Se in Italia a far discutere è sia il principio che il merito della normativa sull’equo compenso, in Germania le ultime ore sono state vissute all’insegna della polemica su principio e merito di una procedura avviata dal mondo dell’editoria contro Google News. Oltre la metà degli editori tedeschi, infatti, ha puntato il dito contro il motore di ricerca chiedendo a quest’ultimo una sorta di revenue sharing sui profitti generati.
Trattasi dell’ennesimo rigurgito di una questione ormai vecchia e sedimentata, ma mai risolta.

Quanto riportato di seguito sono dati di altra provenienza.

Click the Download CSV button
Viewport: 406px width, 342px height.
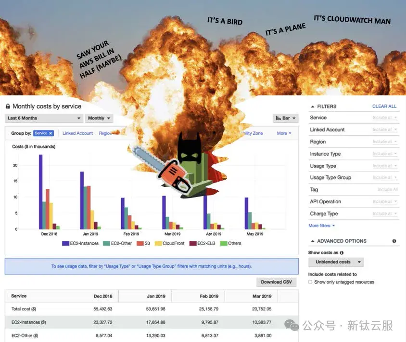pyautogui.click(x=276, y=282)
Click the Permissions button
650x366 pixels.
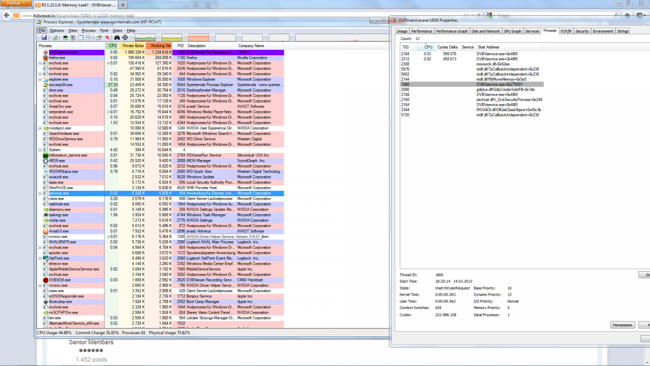[x=622, y=325]
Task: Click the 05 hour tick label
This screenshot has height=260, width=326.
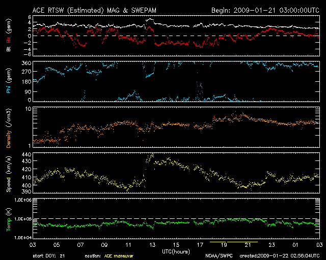Action: click(x=57, y=245)
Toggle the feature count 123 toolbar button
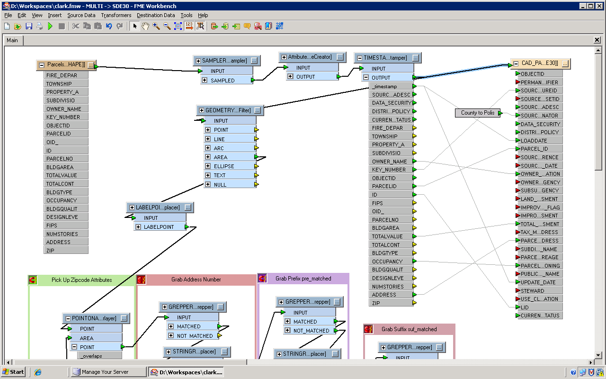Screen dimensions: 606x379 click(189, 27)
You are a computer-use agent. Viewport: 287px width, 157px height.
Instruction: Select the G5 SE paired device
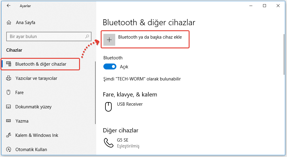pos(123,140)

Da una parte v’è un motore di ricerca che si è imposto come riferimento univoco per gli utenti di tutto il mondo nell’atto di accedere alle informazioni online (la homepage delle homepage, secondo una chiave di lettura ormai ampiamente condivisa); dall’altra v’è un’editoria in grave crisi, in cronica ricerca di identità e impossibilitata a reagire di fronte alla tracotante potenza del motore di Larry Page e Sergey Brin. Nel tentativo di liberarsi dalla morsa del motore, gli editori hanno più volte avviato iniziative scomposte, con basi deboli e sviluppo fragile.
Inizia tutto il Belgio, ove la ribellione è iniziata nel lontano 2008, ma si estende in tutta Europa. In Germania arriva la nuova richiesta (peraltro non certo ben circostanziata): gli editori vogliono da Google l’11% dei profitti generati grazie ai link esistenti sul motore verso le pagine e i contenuti messi a disposizione dalle testate indicizzate. Sebbene la risposta ufficiale di Google non sia ancora arrivata, i contenuti sono ben noti: qualunque editore ha piena libertà di rinunciare alla propria presenza sul motore, in quanto l’opzione di opt-out è facilmente praticabile e in pochi minuti ogni link su Google e Google News andrebbe a sparire.

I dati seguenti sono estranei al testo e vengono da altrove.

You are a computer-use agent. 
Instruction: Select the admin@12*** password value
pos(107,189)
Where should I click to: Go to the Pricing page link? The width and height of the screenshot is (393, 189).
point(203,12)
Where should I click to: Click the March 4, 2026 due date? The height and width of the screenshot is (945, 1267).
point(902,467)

Ovviamente tale opzione non è invece praticabile nei fatti, poiché l’editore che rinuncia a Google deve di fatto rinunciare all’unica vera fonte di traffico in grado di sostenere un modello di business online (in assenza di paywall, abbonamenti e altre soluzioni su cui nessuno ha ancora costruito alcun impero). Per questo gli editori forzano la mano: non si minaccia alcun opt-out, poiché la leva sarebbe poco vantaggiosa ed efficace in questa paradossale trattativa, ma si fanno comunque pesare i contenuti di qualità messi a disposizione dell’utenza del motore.
Con ogni probabilità la vicenda andrà ad arenarsi sulla solita questione: nella collaborazione tra le parti, traggono più vantaggio gli editori o il motore di ricerca? Chi dei due non può fare a meno dell’altro? Ma se non bastassero questi dubbi, altri si aggiungono al complesso quadro della situazione: come calcolare gli introiti accumulati da Google grazie ai link ai siti degli editori? Come differenziare Google, Google News e Universal Search? E infine: da dove è scaturita la percentuale di revenue sharing che gli editori hanno stimato in un arbitrario 11%?
Troppi punti interrogativi e una sola certezza: l’editoria è in difficoltà e Google ha buon gioco a gestire la situazione con il coltello impugnato dalla parte del manico.